===== Input for this task =====

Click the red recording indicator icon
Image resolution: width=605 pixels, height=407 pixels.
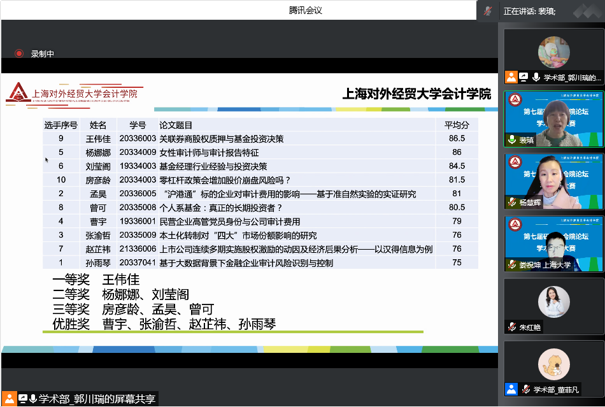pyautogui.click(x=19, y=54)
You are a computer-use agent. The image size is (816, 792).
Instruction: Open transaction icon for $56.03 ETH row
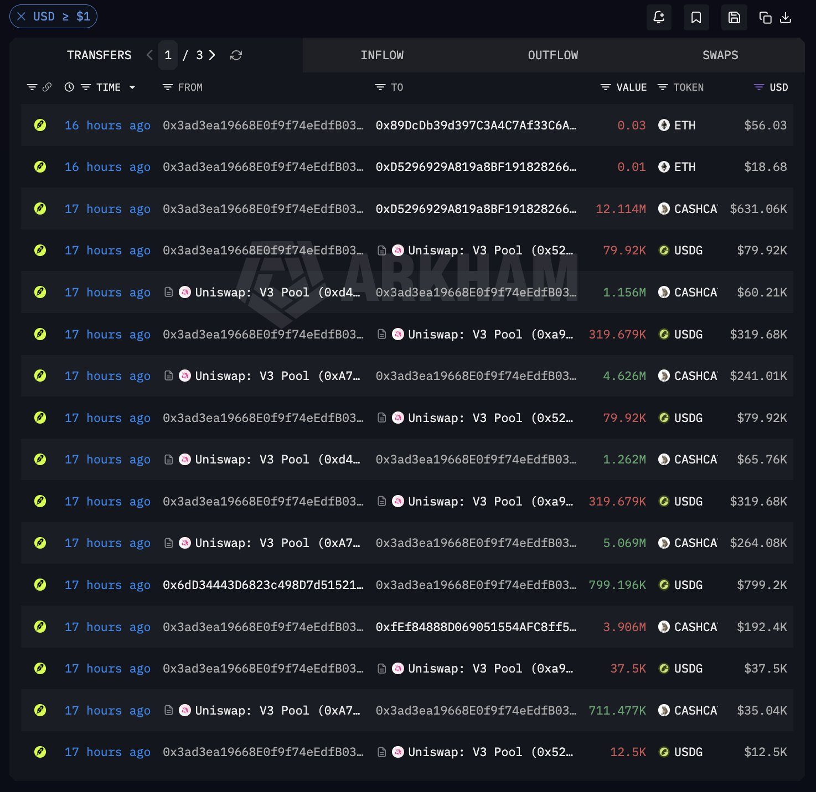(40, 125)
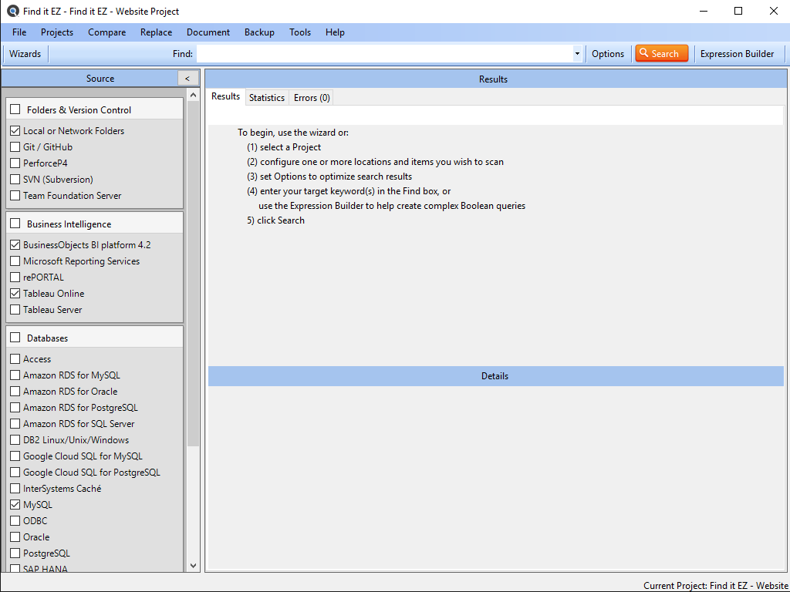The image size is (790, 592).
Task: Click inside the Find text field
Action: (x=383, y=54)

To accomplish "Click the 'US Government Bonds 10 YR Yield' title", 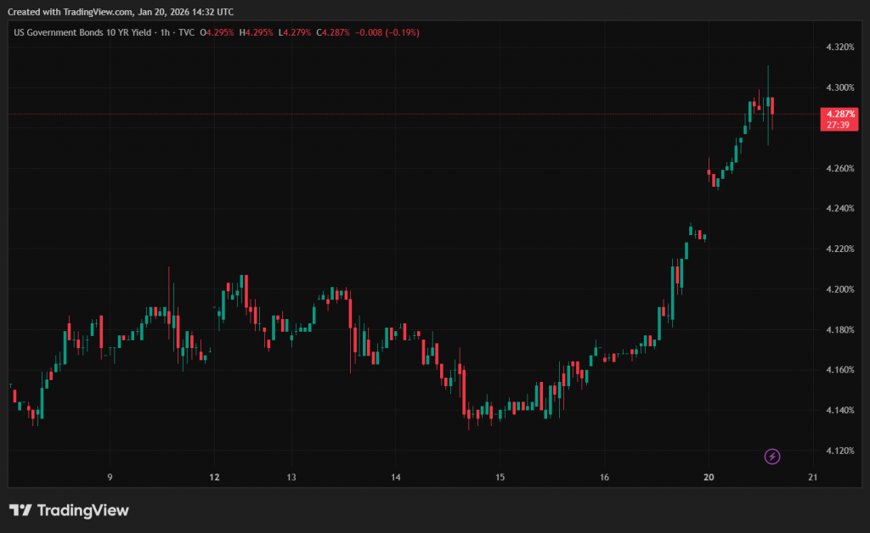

=====

*Work item*: Please set down, exactly and with no pictures, the lines in the entries above starting at the one holding "Image resolution: width=605" and ending at the one holding "You are a computer-use", ends included.

*Answer below*:
Image resolution: width=605 pixels, height=407 pixels.
pyautogui.click(x=19, y=54)
You are a computer-use agent. The image size is (816, 792).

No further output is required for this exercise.